Emmanuel Thiébot : « L’incident est clos. » C’est en ces termes fermes, diffusés à l’ensemble de l’Armée, en 1899, que le ministre de la Guerre, le général Galliffet, estime que les remous consécutifs à l’affaire Dreyfus après la grâce de celui-ci doivent cesser. Comme l’écrira Joseph Caillaux, dans ses mémoires : « Il avait raison de l’écrire. Il avait tort de le penser ». Car au-delà de l’affaire judiciaire, le trouble est bien plus profond au sein de l’Armée entre les garants d’un conservatisme passéiste et les républicains.

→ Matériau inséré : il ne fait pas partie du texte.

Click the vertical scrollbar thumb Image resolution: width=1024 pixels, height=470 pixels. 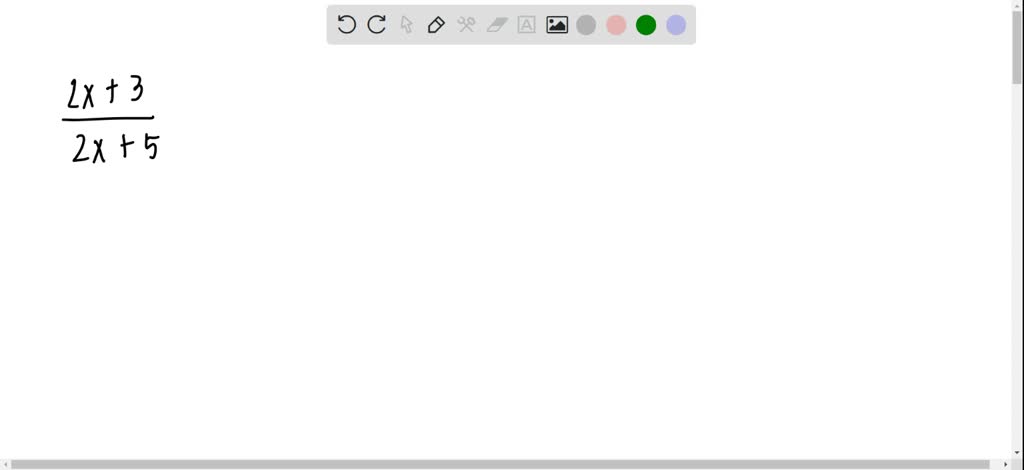[x=1017, y=47]
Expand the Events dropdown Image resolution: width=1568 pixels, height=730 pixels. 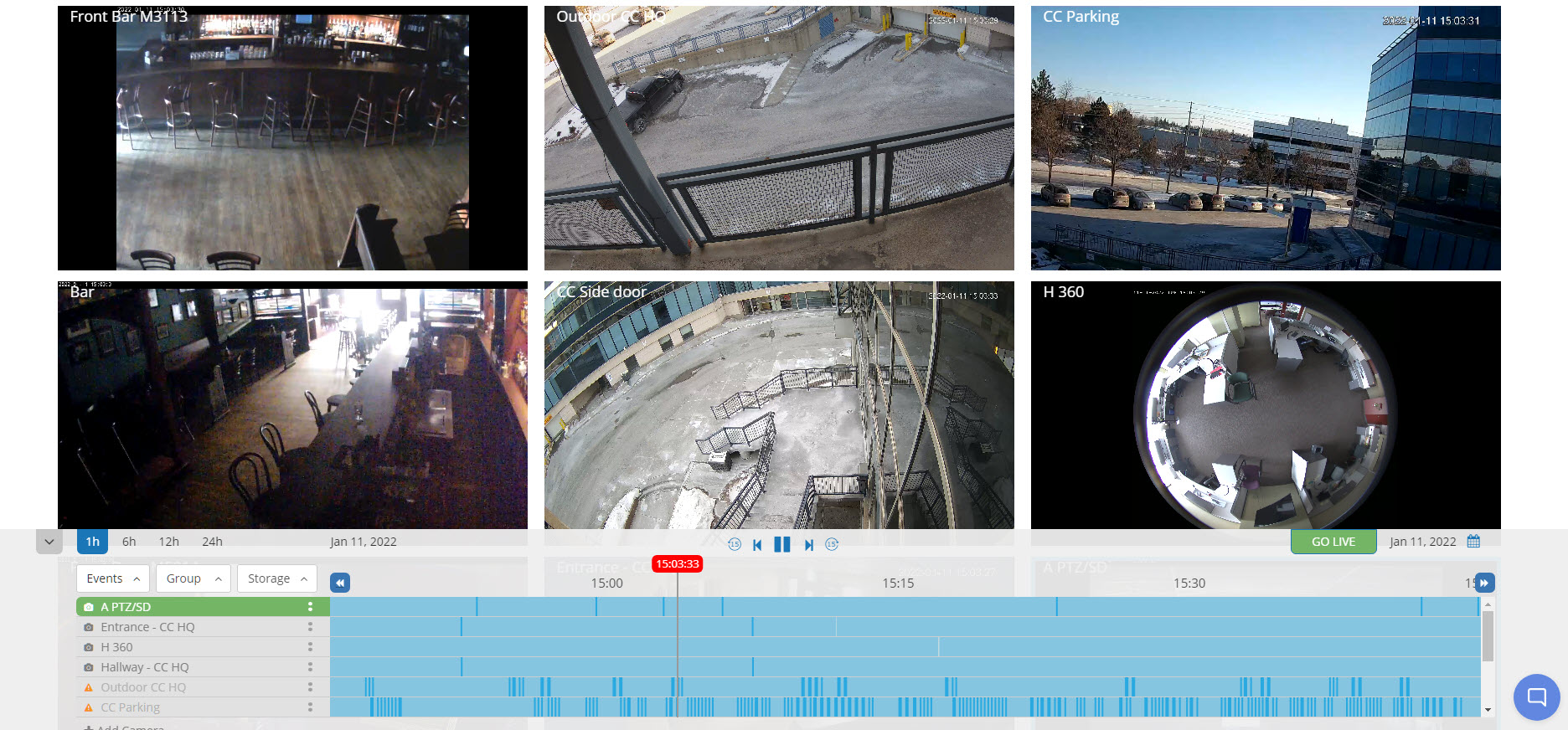coord(113,578)
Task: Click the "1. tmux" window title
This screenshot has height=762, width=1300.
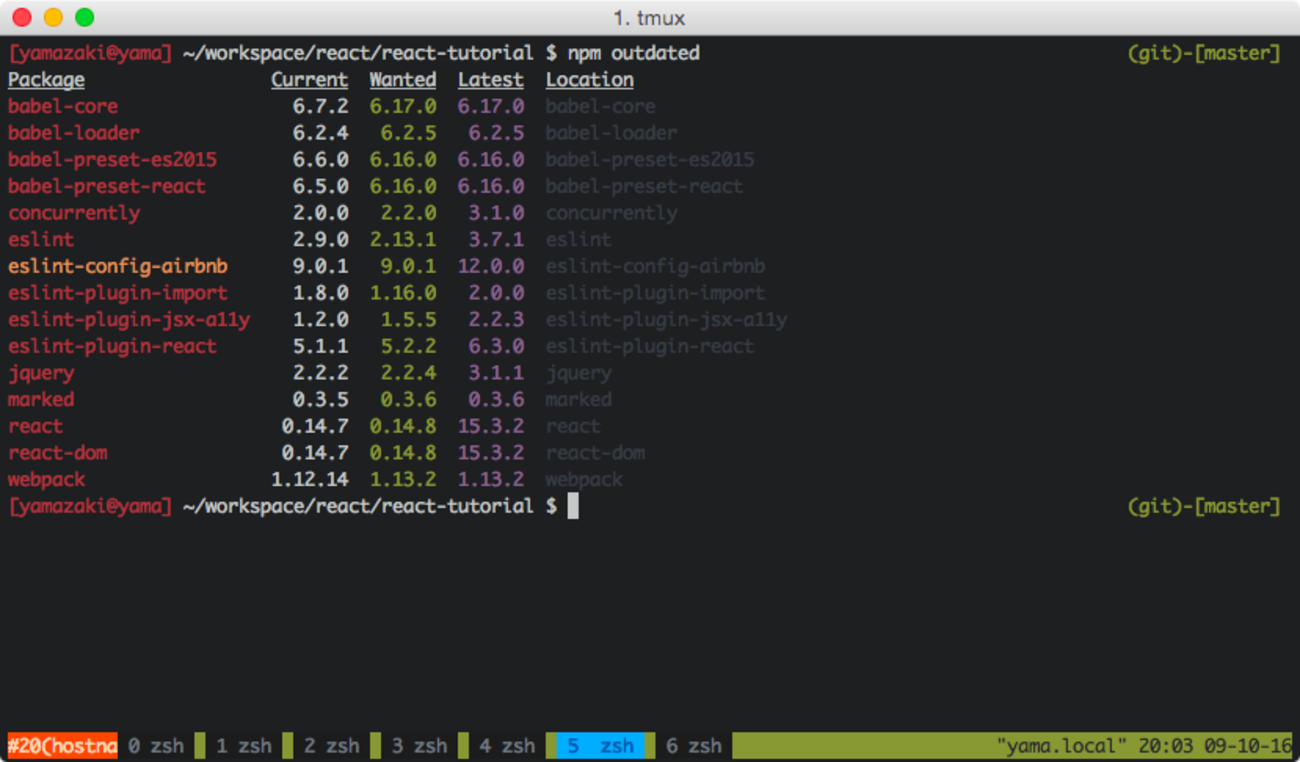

Ce ressentiment à l’égard de l’Armée est, depuis les années 1880, fortement ressenti par les loges maçonniques qui dénoncent régulièrement, exemples à l’appui, des attitudes anti-républicaines d’officiers, comme elles le font aussi à l’égard du corps préfectoral et des membres de l’enseignement.

Ce combat est aussi celui de l’anticléricalisme tel qu’a pu le proclamer le franc-maçon Léon Gambetta à la Chambre, le 4 mai 1877 : « Le cléricalisme ? Voilà l’ennemi » !

Le ton est donné et permet de comprendre les raisons pour lesquelles, en 1899, à l’initiative de la Ligue de la Patrie française circule, via les colonnes du journal des Assomptionnistes La Croix, une pétition visant à dissoudre la franc-maçonnerie. Cela n’empêche nullement les frères du Grand Orient de France, réunis lors du convent de 1901, de revendiquer l’épuration du personnel administratif et de réclamer que le pouvoir protège les officiers républicains désavantagés dans leur avancement. Le combat s’annonce âpre et sans pitié dans chacun des deux camps.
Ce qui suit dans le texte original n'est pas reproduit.